Cómo implementar un An Effective Data Governance Framework for the AI Act Era

Working in an environment with seven airlines operating under the same holding company teaches you something fast: data problems aren't technical, they're organizational. The question that comes up most isn't "how do we process this?" but "whose data is this and can we trust it?" With the European AI Act in full effect since August 2026, that question now carries direct regulatory consequences. This article explains how to build the data governance framework that answers it.

What a Data Governance Framework Is Today (and What It Isn't)

A data governance framework is the structured set of policies, processes, roles, and technologies that determines how an organization defines, manages, protects, and uses its data across its entire lifecycle.
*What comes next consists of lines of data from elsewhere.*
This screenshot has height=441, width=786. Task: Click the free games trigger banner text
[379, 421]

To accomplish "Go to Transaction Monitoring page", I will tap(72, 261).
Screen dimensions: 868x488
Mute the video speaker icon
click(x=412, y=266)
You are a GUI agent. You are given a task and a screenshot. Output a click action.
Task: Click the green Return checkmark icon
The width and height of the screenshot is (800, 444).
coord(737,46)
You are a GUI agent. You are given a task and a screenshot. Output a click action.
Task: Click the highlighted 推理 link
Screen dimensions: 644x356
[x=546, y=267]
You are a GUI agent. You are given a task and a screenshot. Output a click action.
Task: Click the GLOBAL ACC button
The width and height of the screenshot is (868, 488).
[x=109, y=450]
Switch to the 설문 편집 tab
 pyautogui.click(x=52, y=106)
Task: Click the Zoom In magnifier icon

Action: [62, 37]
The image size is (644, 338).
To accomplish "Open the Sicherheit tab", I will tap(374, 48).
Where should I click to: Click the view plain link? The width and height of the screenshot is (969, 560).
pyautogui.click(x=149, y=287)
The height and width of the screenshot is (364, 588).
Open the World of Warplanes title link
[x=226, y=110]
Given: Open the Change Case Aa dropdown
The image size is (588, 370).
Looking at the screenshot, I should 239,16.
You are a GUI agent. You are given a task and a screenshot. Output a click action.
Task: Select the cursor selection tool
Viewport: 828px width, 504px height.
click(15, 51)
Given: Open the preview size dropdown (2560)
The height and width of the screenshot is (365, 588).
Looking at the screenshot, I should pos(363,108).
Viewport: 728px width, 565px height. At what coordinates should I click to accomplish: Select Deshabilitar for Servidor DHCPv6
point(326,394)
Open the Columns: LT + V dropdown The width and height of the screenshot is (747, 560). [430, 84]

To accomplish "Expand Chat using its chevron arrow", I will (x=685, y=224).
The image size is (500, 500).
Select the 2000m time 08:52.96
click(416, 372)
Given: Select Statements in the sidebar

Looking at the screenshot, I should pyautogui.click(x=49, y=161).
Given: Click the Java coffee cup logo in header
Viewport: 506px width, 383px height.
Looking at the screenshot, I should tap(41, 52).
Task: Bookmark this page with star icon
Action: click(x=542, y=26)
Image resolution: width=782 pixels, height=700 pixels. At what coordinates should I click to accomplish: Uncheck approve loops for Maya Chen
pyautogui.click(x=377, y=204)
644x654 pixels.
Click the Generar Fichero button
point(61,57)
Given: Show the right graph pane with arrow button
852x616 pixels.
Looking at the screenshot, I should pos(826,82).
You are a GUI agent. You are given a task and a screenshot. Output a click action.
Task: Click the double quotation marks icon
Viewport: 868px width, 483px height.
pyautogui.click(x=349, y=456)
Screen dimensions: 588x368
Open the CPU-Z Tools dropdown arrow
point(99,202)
It's not a cataloging project with an end date. It's not installing a tool and calling it a "catalog." It's not naming someone "data owner" without giving them real authority or time to exercise it.

In 2026, a complete framework spans six dimensions that must operate in parallel with cross-visibility. If each lives in a silo, what you have isn't governance: it's the illusion of governance, which is almost worse because it creates false confidence:

  • Data governance architecture: structure of domains, platforms, and access layers.
  • Data governance roles: who decides, who executes, who audits, and with what authority.
  • Data quality management: rules, thresholds, alerts, and continuous remediation processes.
  • Metadata automation: frictionless, automated capture, enrichment, and publishing of metadata.
  • Data lineage tools: traceability from origin to the report or AI model.
  • AI Act compliance: dataset documentation, bias management, and auditable records of automated decisions.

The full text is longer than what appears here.